This is the code repository for the manuscript "Deep Learning Applied to Chest X-Rays: Exploiting and Preventing Shortcuts" and video.

Directory structures

  • preprocess_mimic_attributes/: contains a script to link MIMIC-CXR and MIMIC-IV to extract attribute features. Note that the link between MIMIC-CXR and MIMIC-IV was not publicly available at the time of publication, so this was added after the fact to enable other researchers to recreate more of our experiments.

  • preprocessing/ contains code for subsampling the datasets or assigned bias label for synthetic image preprocessing experiments

  • dataset/ contains data loaders

  • model/ contains model loader

  • standardizers/ is where the mean and standard deviation should be saved if you're standardizing to a subset of the data (e.g., when there is too much data to load onto disk)

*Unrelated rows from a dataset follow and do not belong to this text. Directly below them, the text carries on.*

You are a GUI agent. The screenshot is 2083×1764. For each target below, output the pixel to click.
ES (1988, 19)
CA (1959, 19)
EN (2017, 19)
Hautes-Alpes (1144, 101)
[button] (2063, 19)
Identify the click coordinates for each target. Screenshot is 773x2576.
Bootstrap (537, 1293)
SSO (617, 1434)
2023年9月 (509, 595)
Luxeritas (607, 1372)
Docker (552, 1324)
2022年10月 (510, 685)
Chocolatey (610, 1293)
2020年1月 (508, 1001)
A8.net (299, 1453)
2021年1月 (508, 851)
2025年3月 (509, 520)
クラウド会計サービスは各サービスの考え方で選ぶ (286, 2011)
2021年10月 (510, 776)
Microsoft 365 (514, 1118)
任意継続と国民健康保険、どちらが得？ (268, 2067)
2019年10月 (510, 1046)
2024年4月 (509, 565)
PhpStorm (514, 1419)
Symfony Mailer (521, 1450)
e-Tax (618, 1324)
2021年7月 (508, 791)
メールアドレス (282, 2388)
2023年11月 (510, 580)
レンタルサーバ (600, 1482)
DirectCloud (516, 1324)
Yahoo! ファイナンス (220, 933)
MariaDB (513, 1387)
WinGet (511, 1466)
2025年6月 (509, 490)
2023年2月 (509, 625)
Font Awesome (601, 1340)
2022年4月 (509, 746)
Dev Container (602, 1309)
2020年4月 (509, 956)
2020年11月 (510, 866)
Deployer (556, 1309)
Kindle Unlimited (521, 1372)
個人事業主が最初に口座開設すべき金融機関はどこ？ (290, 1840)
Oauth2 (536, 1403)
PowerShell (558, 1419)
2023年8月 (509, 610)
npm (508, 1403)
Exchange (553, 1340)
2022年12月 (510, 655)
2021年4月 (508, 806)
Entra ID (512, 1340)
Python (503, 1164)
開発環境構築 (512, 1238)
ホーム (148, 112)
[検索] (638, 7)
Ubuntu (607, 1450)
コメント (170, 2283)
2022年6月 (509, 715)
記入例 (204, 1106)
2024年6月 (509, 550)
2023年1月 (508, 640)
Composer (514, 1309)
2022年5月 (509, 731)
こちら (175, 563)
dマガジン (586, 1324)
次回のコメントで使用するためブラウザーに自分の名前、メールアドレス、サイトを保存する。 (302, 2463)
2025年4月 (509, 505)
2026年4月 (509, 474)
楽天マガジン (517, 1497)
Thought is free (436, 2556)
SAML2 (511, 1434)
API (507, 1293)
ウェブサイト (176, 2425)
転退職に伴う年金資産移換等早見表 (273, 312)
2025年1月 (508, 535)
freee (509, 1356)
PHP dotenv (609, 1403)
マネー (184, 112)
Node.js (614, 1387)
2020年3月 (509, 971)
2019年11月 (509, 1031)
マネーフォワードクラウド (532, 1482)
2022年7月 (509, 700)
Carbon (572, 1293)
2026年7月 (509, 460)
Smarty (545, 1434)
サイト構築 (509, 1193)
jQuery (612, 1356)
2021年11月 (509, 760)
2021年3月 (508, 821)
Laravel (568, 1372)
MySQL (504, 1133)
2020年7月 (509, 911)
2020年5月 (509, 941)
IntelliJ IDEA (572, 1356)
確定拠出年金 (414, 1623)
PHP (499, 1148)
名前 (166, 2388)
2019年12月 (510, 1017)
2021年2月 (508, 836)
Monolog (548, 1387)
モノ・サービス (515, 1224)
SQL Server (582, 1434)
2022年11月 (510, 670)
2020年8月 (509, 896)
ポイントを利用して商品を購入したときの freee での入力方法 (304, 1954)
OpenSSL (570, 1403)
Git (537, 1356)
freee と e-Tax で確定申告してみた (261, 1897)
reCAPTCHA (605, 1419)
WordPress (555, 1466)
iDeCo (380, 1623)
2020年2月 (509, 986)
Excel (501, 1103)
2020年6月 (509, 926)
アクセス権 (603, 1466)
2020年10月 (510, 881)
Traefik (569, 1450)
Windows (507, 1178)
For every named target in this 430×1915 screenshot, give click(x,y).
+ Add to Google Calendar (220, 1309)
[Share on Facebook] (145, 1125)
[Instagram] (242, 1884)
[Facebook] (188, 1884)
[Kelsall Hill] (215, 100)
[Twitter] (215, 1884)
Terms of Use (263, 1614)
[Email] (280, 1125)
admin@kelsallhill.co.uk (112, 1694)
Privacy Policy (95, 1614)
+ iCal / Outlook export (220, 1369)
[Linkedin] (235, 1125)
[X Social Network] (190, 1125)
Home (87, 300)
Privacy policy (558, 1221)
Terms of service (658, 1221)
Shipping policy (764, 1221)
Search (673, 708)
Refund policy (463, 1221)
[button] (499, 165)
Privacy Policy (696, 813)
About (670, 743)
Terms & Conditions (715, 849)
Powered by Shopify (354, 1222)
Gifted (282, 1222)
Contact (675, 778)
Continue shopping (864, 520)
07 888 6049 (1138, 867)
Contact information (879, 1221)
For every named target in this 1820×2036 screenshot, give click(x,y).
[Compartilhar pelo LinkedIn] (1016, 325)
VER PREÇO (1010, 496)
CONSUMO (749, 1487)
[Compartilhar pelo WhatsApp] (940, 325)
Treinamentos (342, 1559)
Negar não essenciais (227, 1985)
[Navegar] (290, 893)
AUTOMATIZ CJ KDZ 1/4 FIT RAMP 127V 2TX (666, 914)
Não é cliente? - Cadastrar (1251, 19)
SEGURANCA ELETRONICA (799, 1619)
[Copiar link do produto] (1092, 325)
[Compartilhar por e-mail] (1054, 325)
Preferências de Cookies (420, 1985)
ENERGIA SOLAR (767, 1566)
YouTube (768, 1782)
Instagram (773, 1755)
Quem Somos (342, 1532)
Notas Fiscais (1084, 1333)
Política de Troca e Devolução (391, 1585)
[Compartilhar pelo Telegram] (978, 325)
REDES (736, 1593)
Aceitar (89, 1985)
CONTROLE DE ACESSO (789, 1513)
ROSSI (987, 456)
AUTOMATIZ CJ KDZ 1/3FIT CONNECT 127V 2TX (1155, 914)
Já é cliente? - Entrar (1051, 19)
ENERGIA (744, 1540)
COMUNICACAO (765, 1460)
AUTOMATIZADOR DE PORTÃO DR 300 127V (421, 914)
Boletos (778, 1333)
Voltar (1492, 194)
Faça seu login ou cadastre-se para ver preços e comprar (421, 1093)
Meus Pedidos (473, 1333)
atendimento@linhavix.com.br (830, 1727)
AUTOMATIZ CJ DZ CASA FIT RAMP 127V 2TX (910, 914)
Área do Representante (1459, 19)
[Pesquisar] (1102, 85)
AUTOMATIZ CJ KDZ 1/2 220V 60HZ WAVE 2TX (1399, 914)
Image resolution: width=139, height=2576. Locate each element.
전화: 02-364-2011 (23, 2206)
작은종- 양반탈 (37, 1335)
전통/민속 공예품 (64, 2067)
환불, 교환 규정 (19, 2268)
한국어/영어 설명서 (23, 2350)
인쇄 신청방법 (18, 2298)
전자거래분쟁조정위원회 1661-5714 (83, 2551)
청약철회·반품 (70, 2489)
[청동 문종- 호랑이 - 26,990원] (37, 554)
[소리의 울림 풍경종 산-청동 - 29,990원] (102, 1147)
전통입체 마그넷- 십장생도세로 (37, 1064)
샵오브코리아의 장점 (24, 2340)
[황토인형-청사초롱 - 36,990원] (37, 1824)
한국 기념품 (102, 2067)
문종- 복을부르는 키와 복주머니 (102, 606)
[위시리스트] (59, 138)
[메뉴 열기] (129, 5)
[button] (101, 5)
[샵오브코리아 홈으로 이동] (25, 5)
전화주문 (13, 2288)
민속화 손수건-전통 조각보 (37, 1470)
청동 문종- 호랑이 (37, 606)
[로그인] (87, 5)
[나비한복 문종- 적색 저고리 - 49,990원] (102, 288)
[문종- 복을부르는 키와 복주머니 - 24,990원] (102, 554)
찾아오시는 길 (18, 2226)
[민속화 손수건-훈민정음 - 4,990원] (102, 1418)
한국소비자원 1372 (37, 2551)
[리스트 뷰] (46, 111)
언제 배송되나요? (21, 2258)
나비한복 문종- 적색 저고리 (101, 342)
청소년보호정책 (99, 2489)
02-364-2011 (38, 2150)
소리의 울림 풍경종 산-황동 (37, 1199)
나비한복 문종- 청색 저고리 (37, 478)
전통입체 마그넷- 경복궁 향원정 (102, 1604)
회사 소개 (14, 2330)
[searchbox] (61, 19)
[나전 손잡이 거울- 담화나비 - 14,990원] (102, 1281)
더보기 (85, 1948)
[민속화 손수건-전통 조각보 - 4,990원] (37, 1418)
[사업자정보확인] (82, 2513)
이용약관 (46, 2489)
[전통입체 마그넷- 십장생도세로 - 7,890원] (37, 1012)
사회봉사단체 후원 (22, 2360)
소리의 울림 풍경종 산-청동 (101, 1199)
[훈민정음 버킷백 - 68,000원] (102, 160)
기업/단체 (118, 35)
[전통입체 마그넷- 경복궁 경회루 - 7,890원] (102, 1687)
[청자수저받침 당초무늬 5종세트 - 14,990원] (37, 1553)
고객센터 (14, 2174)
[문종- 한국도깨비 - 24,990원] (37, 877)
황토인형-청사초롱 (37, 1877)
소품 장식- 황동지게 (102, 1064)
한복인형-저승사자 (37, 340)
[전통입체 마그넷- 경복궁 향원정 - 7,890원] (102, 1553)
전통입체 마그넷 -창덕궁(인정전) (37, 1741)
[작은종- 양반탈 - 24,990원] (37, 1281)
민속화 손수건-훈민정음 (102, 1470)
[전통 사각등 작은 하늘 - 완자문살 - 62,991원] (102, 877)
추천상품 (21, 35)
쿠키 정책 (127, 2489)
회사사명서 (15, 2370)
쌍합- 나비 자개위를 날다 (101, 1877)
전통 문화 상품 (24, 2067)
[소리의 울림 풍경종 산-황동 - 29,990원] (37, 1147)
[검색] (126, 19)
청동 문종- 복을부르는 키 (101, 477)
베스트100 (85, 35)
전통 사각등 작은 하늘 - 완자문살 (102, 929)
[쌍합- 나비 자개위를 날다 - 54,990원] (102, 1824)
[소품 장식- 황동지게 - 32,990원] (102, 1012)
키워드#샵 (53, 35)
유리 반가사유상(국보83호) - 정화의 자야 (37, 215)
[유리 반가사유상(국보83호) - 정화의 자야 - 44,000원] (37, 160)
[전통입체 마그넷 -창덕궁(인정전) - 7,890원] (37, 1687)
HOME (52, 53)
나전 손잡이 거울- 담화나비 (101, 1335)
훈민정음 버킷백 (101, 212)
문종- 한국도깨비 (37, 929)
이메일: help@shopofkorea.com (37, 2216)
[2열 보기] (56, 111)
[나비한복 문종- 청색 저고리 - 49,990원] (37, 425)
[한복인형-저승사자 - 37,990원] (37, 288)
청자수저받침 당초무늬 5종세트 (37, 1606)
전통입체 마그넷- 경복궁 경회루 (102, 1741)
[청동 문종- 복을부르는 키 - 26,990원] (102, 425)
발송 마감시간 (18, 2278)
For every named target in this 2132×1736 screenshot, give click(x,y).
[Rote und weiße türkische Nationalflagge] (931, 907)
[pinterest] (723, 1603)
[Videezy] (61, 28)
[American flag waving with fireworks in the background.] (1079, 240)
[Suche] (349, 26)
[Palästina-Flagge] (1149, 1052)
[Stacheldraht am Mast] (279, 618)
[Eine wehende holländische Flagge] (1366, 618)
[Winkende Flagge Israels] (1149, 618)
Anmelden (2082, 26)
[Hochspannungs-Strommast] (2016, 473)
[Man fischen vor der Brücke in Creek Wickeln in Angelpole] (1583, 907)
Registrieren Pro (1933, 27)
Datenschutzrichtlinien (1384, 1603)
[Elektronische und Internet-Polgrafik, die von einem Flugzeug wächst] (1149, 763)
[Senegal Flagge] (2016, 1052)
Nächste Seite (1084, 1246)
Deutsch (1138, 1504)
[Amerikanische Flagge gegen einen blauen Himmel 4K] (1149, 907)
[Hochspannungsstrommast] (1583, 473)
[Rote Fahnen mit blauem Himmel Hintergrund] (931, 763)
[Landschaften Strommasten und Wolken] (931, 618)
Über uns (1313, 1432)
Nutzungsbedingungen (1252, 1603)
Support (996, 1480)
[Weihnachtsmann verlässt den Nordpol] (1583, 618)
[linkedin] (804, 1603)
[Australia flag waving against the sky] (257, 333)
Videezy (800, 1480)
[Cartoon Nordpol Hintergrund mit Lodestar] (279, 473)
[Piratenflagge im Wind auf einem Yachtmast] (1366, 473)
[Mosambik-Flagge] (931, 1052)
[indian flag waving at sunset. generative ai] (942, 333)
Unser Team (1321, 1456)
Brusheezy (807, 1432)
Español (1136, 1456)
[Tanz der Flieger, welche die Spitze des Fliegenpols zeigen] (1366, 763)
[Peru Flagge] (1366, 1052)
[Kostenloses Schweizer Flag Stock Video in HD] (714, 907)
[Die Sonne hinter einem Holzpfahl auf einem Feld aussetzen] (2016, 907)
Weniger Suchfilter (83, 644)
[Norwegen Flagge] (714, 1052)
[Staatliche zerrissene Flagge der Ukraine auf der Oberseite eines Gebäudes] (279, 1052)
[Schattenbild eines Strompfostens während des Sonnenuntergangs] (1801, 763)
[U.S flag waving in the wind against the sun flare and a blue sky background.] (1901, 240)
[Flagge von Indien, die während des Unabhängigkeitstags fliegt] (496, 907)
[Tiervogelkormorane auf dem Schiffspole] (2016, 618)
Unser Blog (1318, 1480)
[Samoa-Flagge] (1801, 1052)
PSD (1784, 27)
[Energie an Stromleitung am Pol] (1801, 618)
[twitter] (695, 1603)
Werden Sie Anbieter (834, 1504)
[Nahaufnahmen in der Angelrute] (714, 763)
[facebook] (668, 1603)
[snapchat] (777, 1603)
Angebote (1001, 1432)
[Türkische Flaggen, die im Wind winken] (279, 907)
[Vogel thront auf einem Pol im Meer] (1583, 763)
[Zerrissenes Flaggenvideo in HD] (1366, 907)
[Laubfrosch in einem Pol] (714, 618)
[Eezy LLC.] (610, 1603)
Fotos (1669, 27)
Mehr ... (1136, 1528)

Download and Process the Data

Follow directions to download the MIMIC-CXR, MIMIC-IV, and CheXpert datasets

Run resampling_skewed_unskewed.ipynp in preprocessing/ to subsample the data into skewed and unskewed datasets

Run assumption_relaxation_bias_assignment.ipynp and random_bias_assignment.ipynb in preprocessing/synthetic_shortcuts/ to assign bias labels, and then apply_filter.ipynb to apply the Gaussian filter to the images

Running the code

Config file

Pre-specified arguments can be set in config.json:

Required arguments:

  • csv_file: Path to metadata file.
  • checkpoint: Path to file location where model checkpoints will be saved.
  • labels: column name in the metadata files of the target classes. These can be separated by "|" (e.g., CHF|Pneumonia)
  • rotate degrees: degrees of rotation to use for random rotation in image augmentation.
  • disk: if disk = 1, all images will be loaded into memory before training. Otherwise during training images will be fetched from disk.
  • mask : mask = 1 if masked loss will be used (i.e., if there are missing labels). All missing labels in the metadata file should be set to -1.
  • early_stop: early_stop = 1 if early stopping criteria will be used. Otherwise model will train to 3 epochs.
  • pretrain: Whether or not to use an initialization. If pretrain is "yes", then ImageNet initialization will be used unless a pretrain file is specified. Otherwise, pretrain should be "random"
  • pretrain_file: file path to pretrained model (i.e., source task model or pretrained model on MIMIC-CXr and CheXpert)
  • pretrain_classes: number of target labels pretrain model had
  • loader_names : list of split names (i.e., ["train", "valid", "test"]). You do not have to include "test".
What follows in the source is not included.